Le cyanure comme régulateur
La production, à très faible dose, de cyanure dans l’organisme était déjà connue. Ce que l’équipe a démontré et qui suggère fortement un rôle biologique, c’est que le cyanure a un effet positif et stimulant sur certains mécanismes cellulaires à toutes petites doses, puis un effet délétère et bloquant à plus grandes doses. Ce comportement – effet positif, puis négatif lorsque la dose augmente – est typique des transmetteurs gazeux. Son effet est particulièrement évident sur les mitochondries, ces organelles essentielles qui fournissent l’énergie de nos cellules.

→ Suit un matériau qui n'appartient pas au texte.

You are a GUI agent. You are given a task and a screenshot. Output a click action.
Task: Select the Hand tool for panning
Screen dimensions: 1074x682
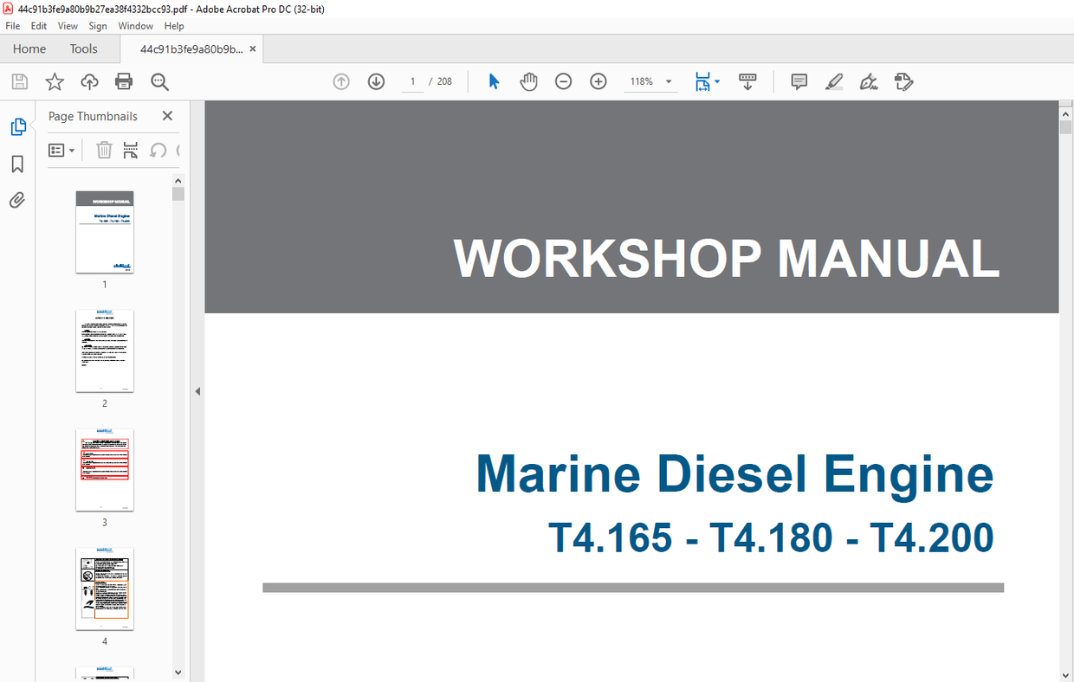(528, 81)
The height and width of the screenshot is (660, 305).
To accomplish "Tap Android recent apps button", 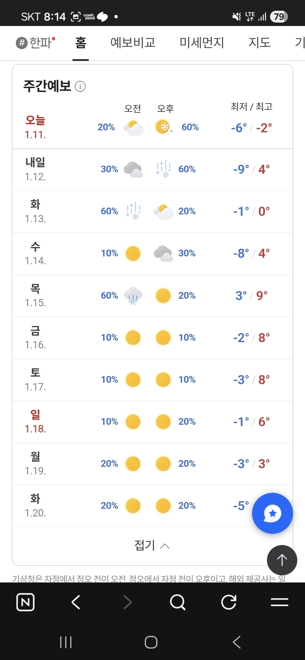I will [66, 642].
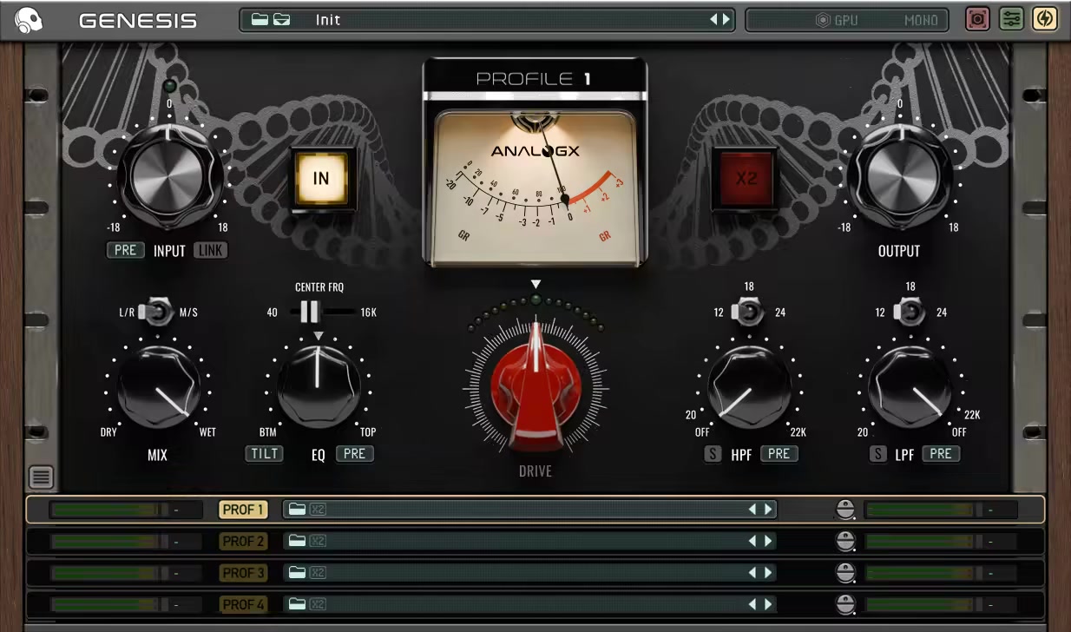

Ce résultat ouvre tout un nouveau pan de recherche sur les mécanismes cellulaires du vivant. «Le plus important, déclare le Professeur Szabo, c’est ce qui va se passer maintenant. Il faut élucider comment et pourquoi le cyanure est produit et utilisé comme transmetteur. En particulier, il se peut qu’il soit impliqué dans certaines maladies.»

Récemment en effet, le Professeur Szabo a mis en évidence le lien entre certains symptômes de la trisomie 21 et la production du sulfure d’hydrogène (H2S) comme transmetteur, un exemple marquant d’un tel lien entre transmetteur gazeux et affection grave.


> L’article original dans PNAS: «Physiological concentrations of cyanide stimulate mitochondrial Complex IV and enhance cellular bioenergetics», Elisa B. Randi, Karim Zuhra, Laszlo Pecze, Theodora Panagaki and Csaba Szabo, 2021, PNAS, May 10.